Los sectores agropecuarios y agroindustriales realizaron los principales aportes de recursos a la salida de la crisis argentina de 2002. La capacidad y vitalidad del sector para dinamizar la economía -sin ayuda estatal- se expresó en materia de inversiones realizadas, actividad desplegada, exportaciones e impuestos pagados.

Pero es obvio que no puede seguir soportando el alto nivel de carga impositiva actual con impuesto distorsivo que profundiza, principalmente, la grave situación de los pequeños productores y las economías regionales más alejadas de los puertos.

Hay que asumir que después de la aprobación de la Ley de Presupuesto, la prórroga del cobro de impuestos, la no elevación del mínimo imponible, la prórroga de las funciones delegadas por el Poder Legislativo y la decisión del pago al FMI, el rumbo de la política económica en relación con el sector agropecuario no cambiará por parte del gobierno.


Todo lo contrario: deberá profundizarla para poder atender mayores exigencias fiscales y atender a todos los sectores y servicios de la economía que están retrasados.

El Poder Ejecutivo y los legisladores que convalidaron estas medidas no han tomado debida nota de que la situación del sector ya no es la misma.
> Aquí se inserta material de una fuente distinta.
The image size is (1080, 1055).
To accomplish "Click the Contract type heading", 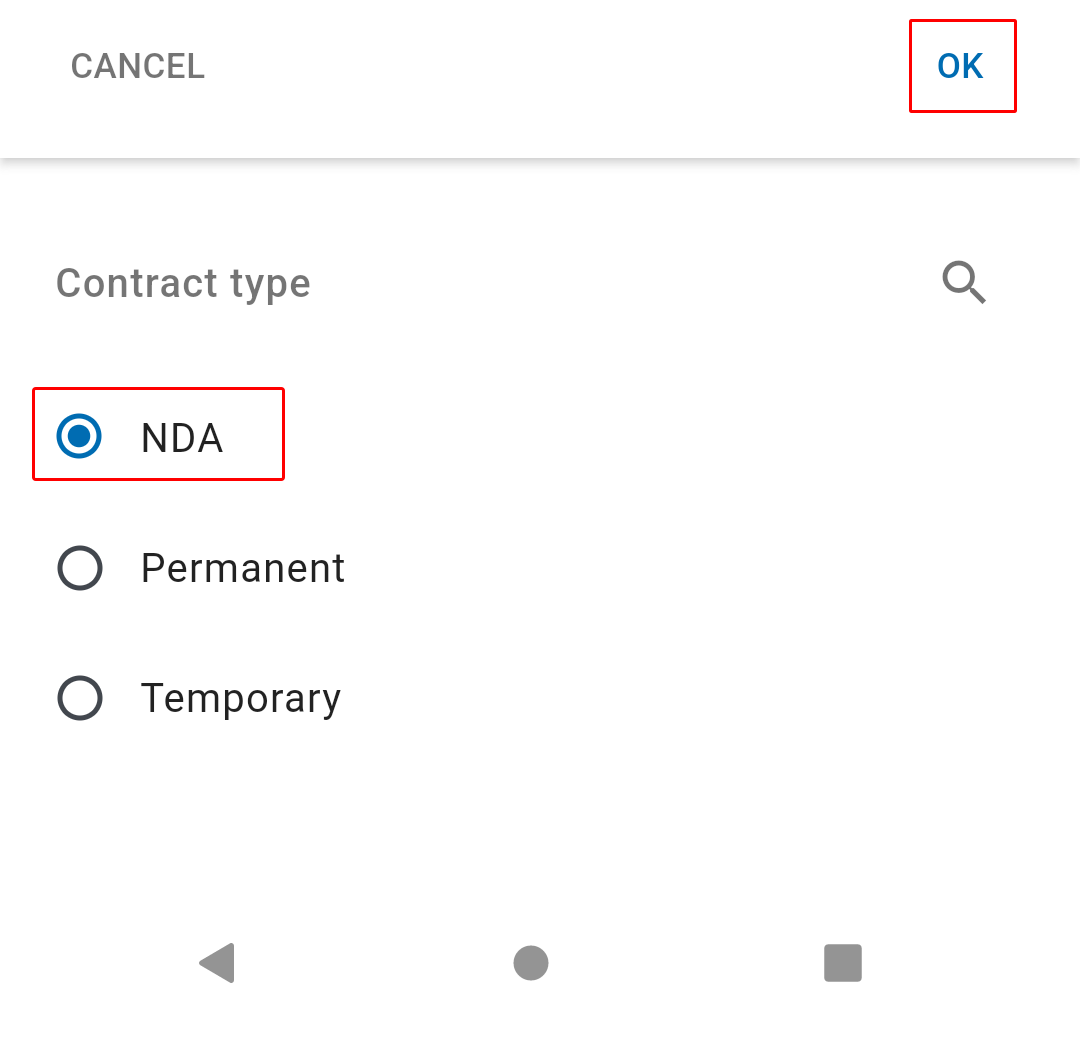I will pos(183,283).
La cosecha será de 71 millones de toneladas contra 84 del ciclo anterior (a raíz del menor uso de tecnología).

Como si fuera poco, muchas producciones están trabajando a pérdida según las zonas, las inversiones en el sector no se incrementan, el productor está comenzando a endeudarse para subsistir ante la falta de recursos propios y la paralización de contratación de mano de obra en el sector y en muchas pymes. La conclusión es que cambiaron los precios relativos del sector y ya se consumieron los efectos de la devaluación, por lo tanto es necesario cambiar de propuesta si no queremos enfrentar otra crisis, la cual empieza siempre en el interior del país con el sector agropecuario.

Las perspectivas de la cadena agroindustrial para 2006 son muy buenas si se aprovechan los importantes avances económicos logrados después de la crisis con el aporte de toda la sociedad.
Los países exitosos que crecieron sostenidamente en el tiempo lo hicieron en base a un gran acuerdo nacional entre todos los sectores y los partidos políticos, sin exclusiones en la convocatoria.
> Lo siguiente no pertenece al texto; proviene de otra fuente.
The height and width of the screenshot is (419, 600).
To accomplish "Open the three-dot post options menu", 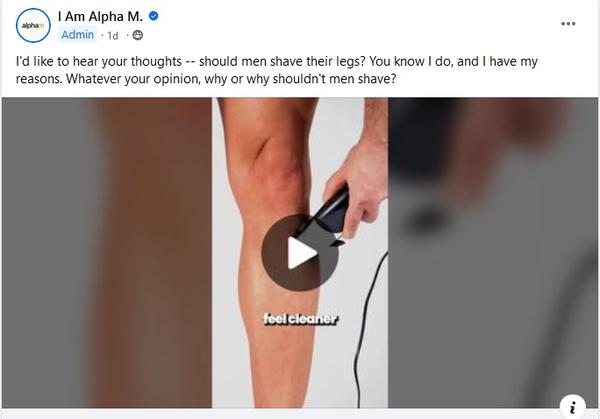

Las bases para un crecimiento sostenido son una estrategiaexportadora competitiva,una economía abierta al mundo, reglas de juego previsibles y un Estado que cumpla sus funciones indelegables.
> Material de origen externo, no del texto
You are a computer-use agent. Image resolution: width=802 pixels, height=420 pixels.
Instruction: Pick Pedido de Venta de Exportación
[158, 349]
Este es el escenario mínimo para que las inversiones a largo plazo vuelvan al país. La dirigencia en general tiene que dejar de actuar con obsecuencia y con miedo y promover un gran debate sobre cuál es el gran proyecto de crecimiento nacional que necesitamos para no desperdiciar la oportunidad de integrarse con el crecimiento mundial de la economía.